PR# 16820 External Compilation window has garbage due to invalid UTF-8 strings

Problem Report Summary
Submitter: prestoat2000
Category: EiffelStudio
Priority: High
Date: 2010/06/08
Class: Bug
Severity: Critical
Number: 16820
Release: 6.6.83355
Confidential: No
Status: Closed
Responsible: ted_eiffel
Environment: Mozilla/5.0 (X11; U; SunOS sun4u; en-US; rv:1.9.0.10) Gecko/2009042715 Firefox/3.0.10 Solaris 10 on SPARC
Synopsis: External Compilation window has garbage due to invalid UTF-8 strings

Description
When I freeze or finalize a trivial application in estudio with 6.6, the External
Compilation window has a bunch of lines consisting of repeated "X" characters.
In the xterm window from which estudio was started, I get many occurrences of:

(ec:16160): Pango-WARNING **: Invalid UTF-8 string passed to pango_layout_set_text()

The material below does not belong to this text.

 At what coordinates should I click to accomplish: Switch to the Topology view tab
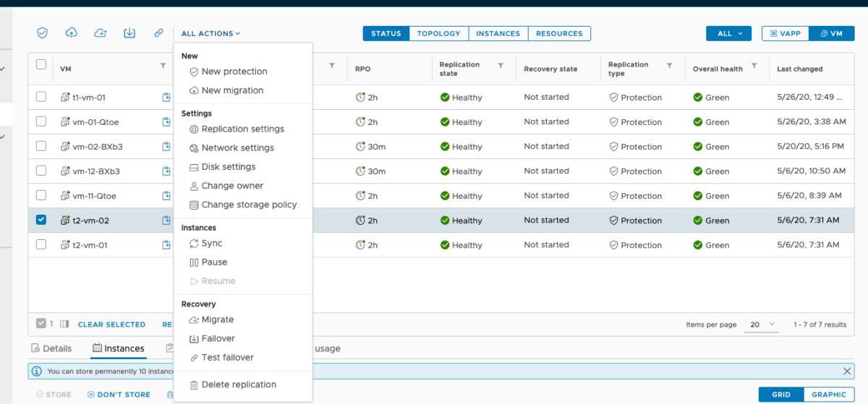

This makes estudio unusable when C compilations are involved, since we can't see
what is happening.  We need to have this fixed before the Enterprise Edition release.

LANG environment variable is set to "C" in case that matters.  This problem does not
occur on 6.5.  Perhaps there is some other environment variable that is causing problems,
but I haven't changed anything as far as I know.

To Reproduce
Freeze or finalize with attached class and config file in estudio.
Examine External Compilation window contents.
Problem Report Interactions
From:prestoat2000    Date:2010/07/01    Status: Closed    Download   
This problem seems to be fixed in rev 83767, on both Solaris 9 and
Solaris 10.  Closing report.

From:ted_eiffel    Date:2010/06/25    Download   
There are some tests under the library folder. However the tests are indeed not well tested on big-endian machines. (Some tests need to be commented before testing, depending which character sets are available for `iconv')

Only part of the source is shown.